El proceso iniciatico, desde sus origenes, ha estado mediatizado por pruebas de carácter simbolico que guardaban caracteristicas similares en los distintos ritos de la antigüedad.

Al respecto M. Eliade señala: Las pruebas de la iniciacion revelan, en forma plastica y dramatica, el acto mismo por el que el espiritu trasciende un cosmos condicionado y fragmentario, para volver a la unidad fundamental. Equivale a una mutacion ontologica del regimen existencial, de manera que al final de las pruebas el neofito, goza de una vida totalmente diferente a la que tenia antes de la iniciacion, se ha convertido en otro.

Las bases de la tradicion iniciatica en Occidente las encontramos en diversas fuentes que van desde los misterios egipcios, fenicios y los de Eleusis, hasta la doctrina pitagorica, pasando por los esenios, la kabbaiah e incluso por la tradicion alquimia.

Por lo mencionado, podemos afirmarque que toda iniciacion en los misterios es una reactualizacion del mito, visto como estructura de sentido y que la iniciacion, como tal, es la estructuracion en torno a la muerte y a la resurreccion, el paso de ls oscuridad a la Luz.

En sistensis la construccion de la tradicion iniciatica tiene como basamento diferentes elementos de que orden ha sabido amalgarlos, formando de esta manera una estructura simbolica de carácter eclectico.

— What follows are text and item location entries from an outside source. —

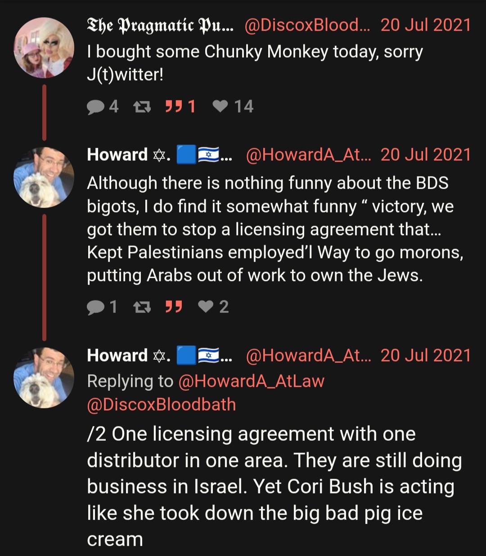
Task: Open the tweet text about one licensing agreement
Action: click(275, 487)
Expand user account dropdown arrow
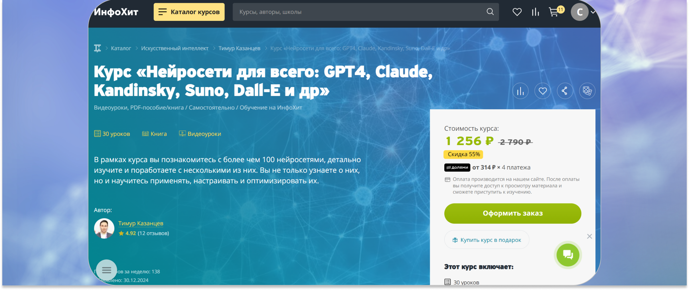This screenshot has height=290, width=689. [593, 12]
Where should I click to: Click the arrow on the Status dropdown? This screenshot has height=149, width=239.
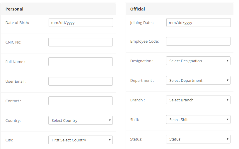click(x=227, y=139)
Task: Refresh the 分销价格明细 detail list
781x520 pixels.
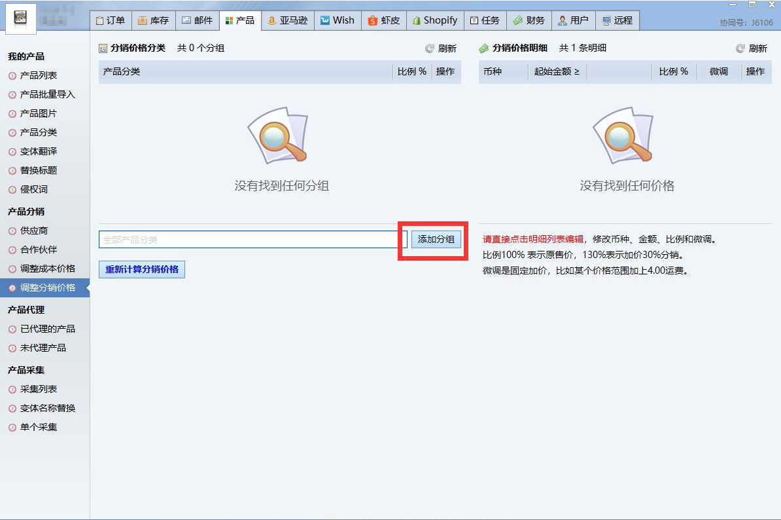Action: tap(751, 48)
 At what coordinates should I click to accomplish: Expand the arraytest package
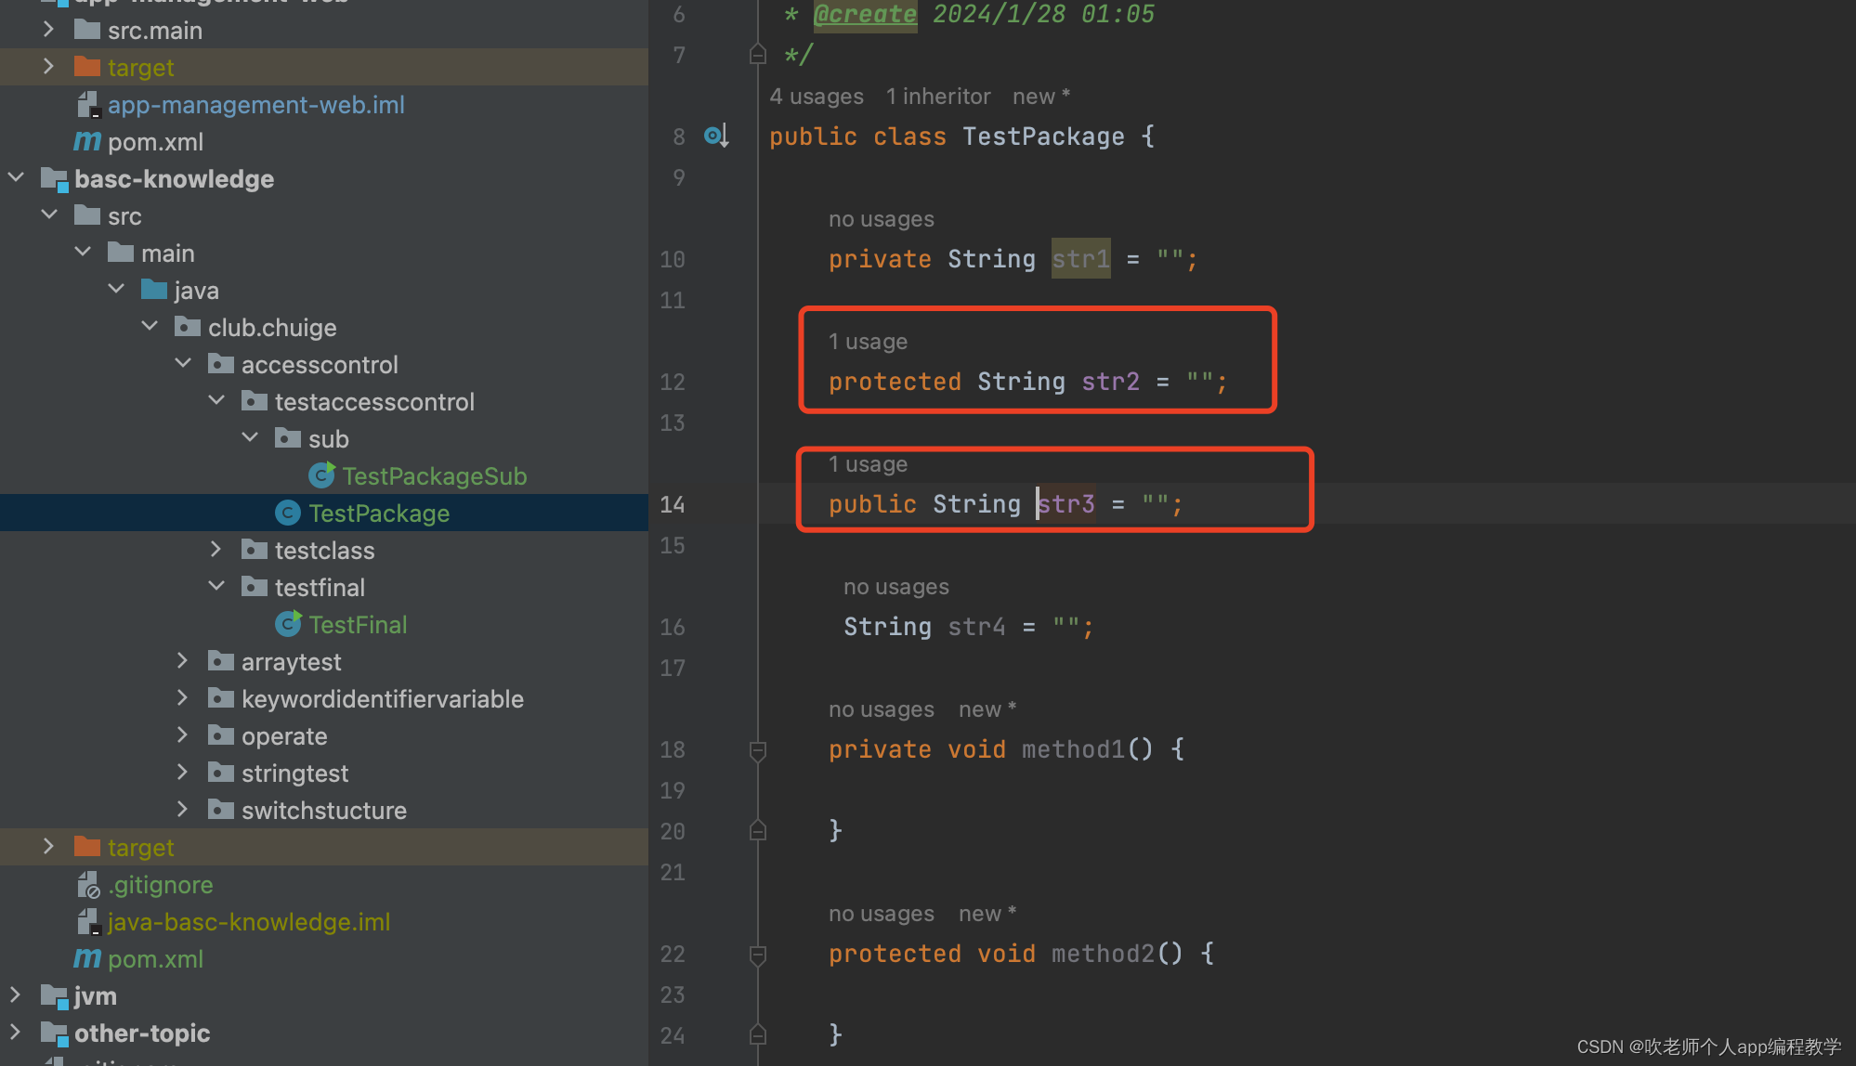pos(182,660)
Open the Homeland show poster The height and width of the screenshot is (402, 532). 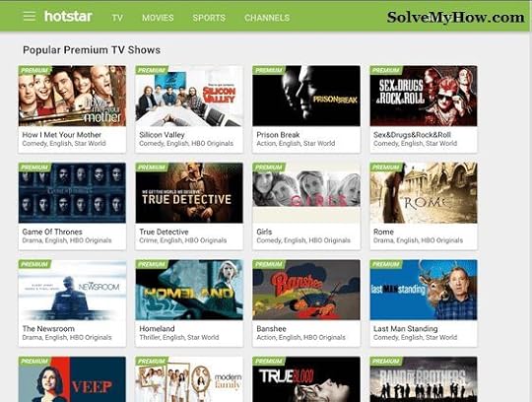[x=189, y=290]
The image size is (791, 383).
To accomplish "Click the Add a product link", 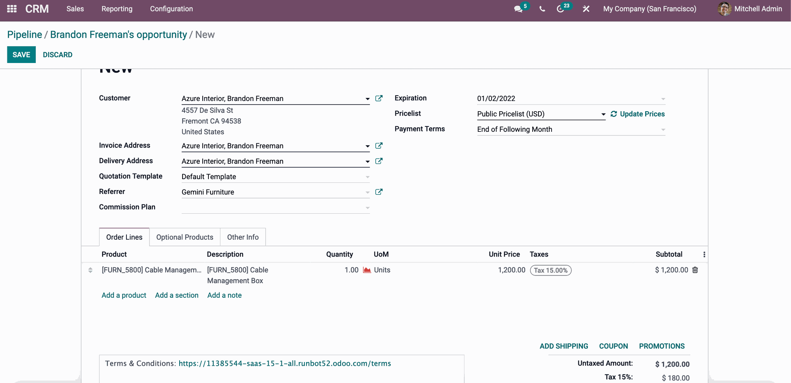I will point(124,295).
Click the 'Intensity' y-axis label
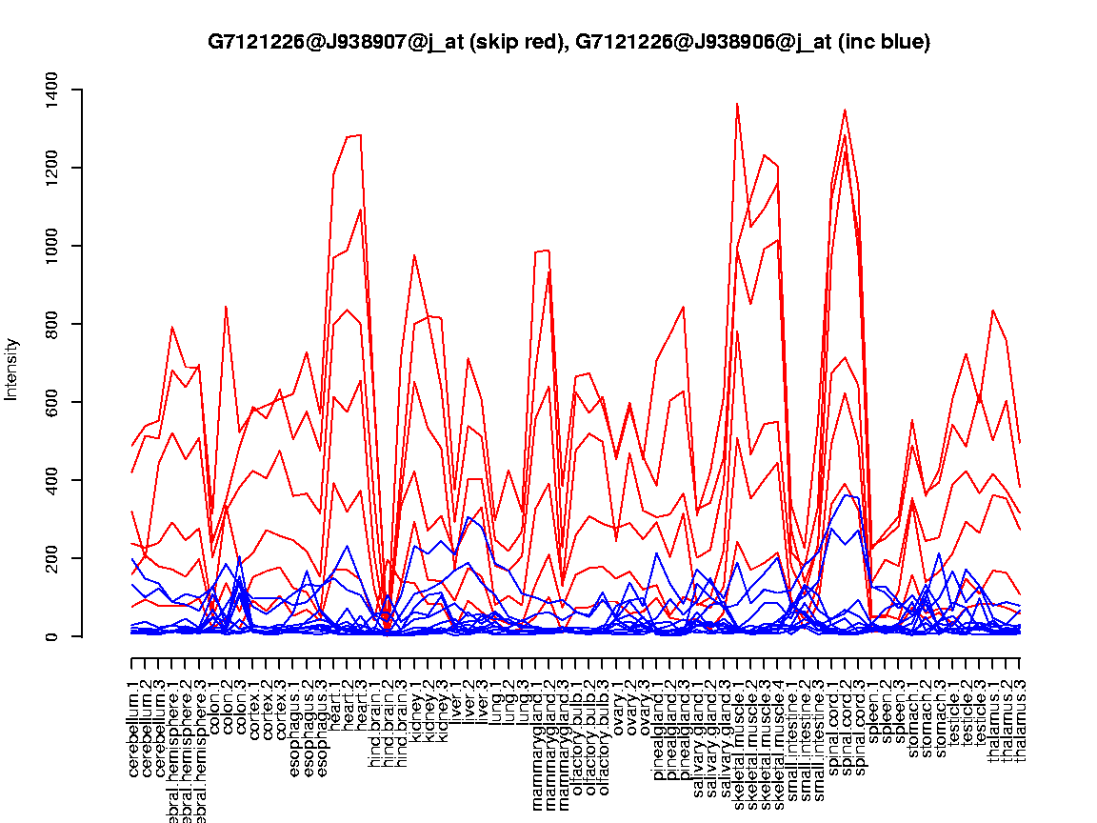The width and height of the screenshot is (1097, 823). pyautogui.click(x=12, y=369)
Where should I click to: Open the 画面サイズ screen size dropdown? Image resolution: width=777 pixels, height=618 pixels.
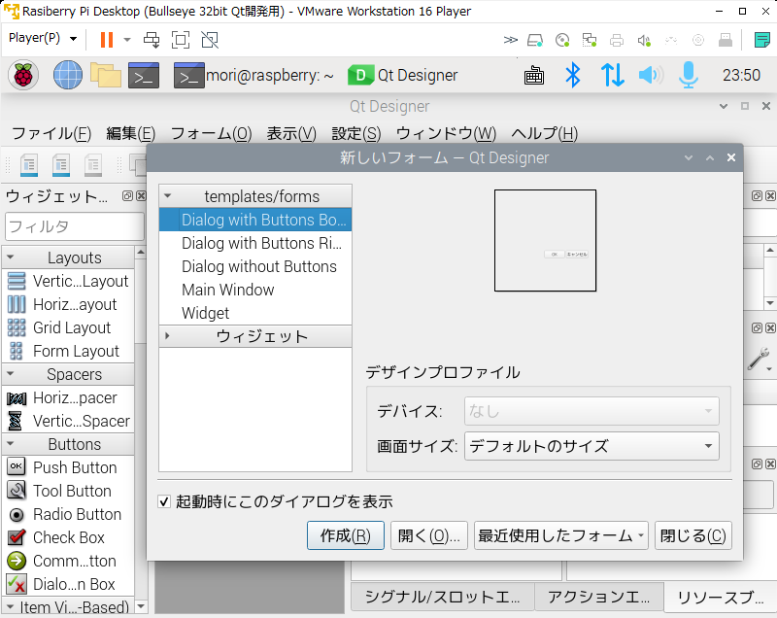591,446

Es decir recoge los elementos mas sobresalientes y de mayor fuerza simbolica, para incomporarlos en los rituales de los diferentes grados existentes.

También podemos definir la iniciación como un proceso personal en la cual un individuo, trascendiendo la mera percepción física del hombre, decide evolucionar interiormente con el propósito de alcanzar estados de consciencia superiores que le permitan descubrir y acercarse a su verdadera realidad existencial.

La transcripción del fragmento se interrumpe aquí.